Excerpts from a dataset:
———

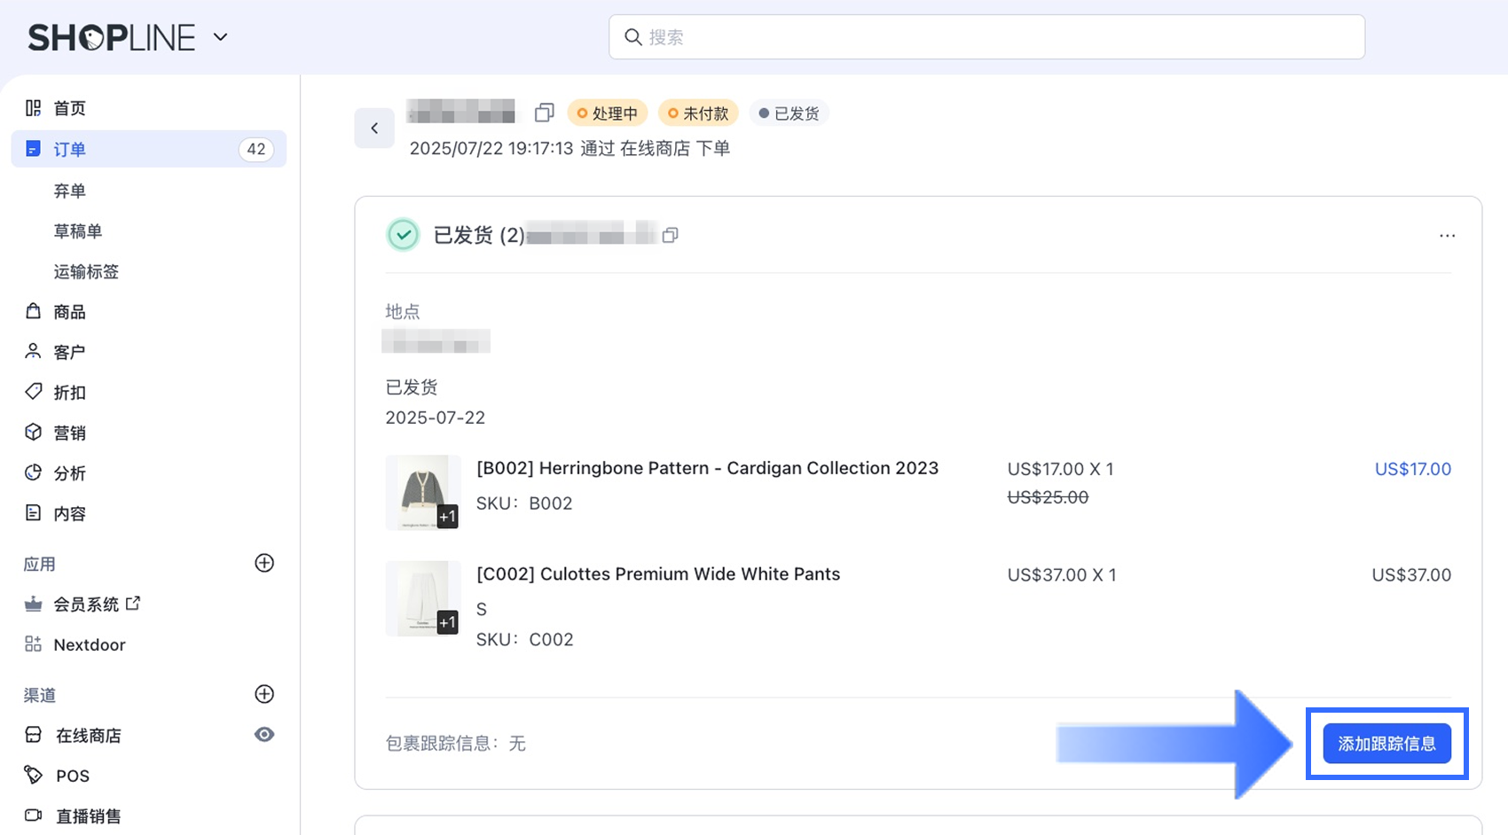Click in the 搜索 search field
This screenshot has width=1508, height=835.
point(986,37)
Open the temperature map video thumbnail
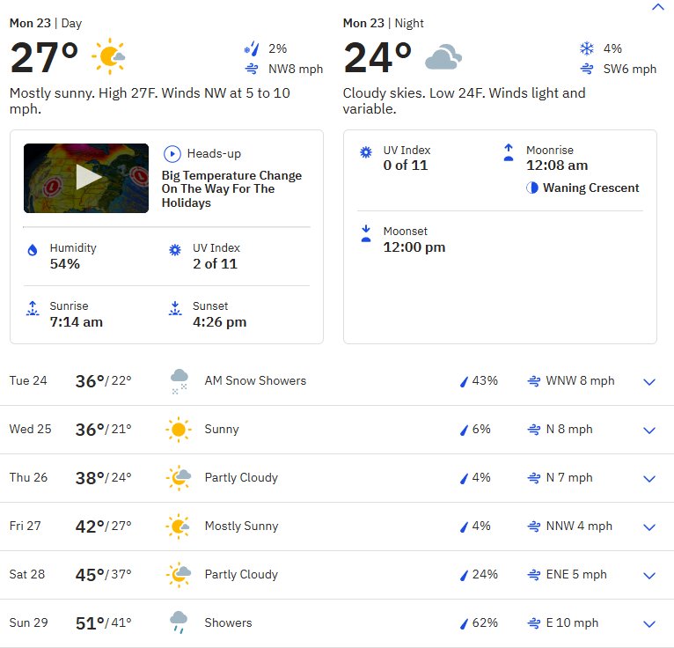 (86, 178)
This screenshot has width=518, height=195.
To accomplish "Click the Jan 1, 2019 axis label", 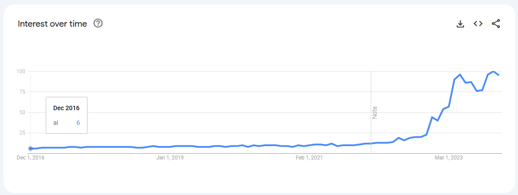I will [x=170, y=158].
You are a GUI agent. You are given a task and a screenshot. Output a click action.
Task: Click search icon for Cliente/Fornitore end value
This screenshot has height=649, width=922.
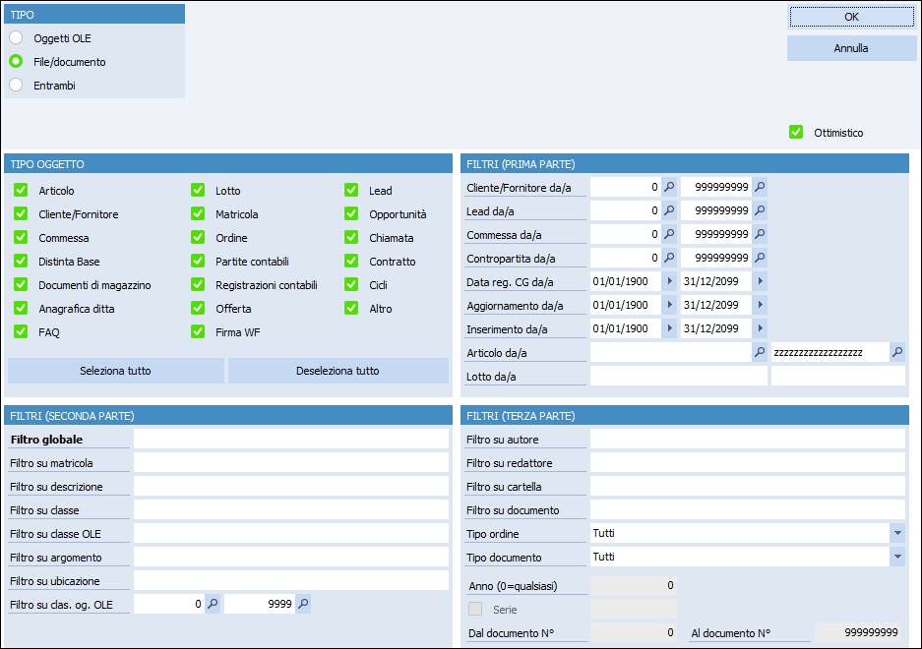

———

Required action:
Skipping any pictures, copy the line that holds "You are a GUI" and each line after it through the last line of the records, unchanged, and no other lines.

Result of the exercise:
You are a GUI agent. You are given a task and a screenshot. Output a click action.
Task: Click search icon for Cliente/Fornitore end value
This screenshot has height=649, width=922.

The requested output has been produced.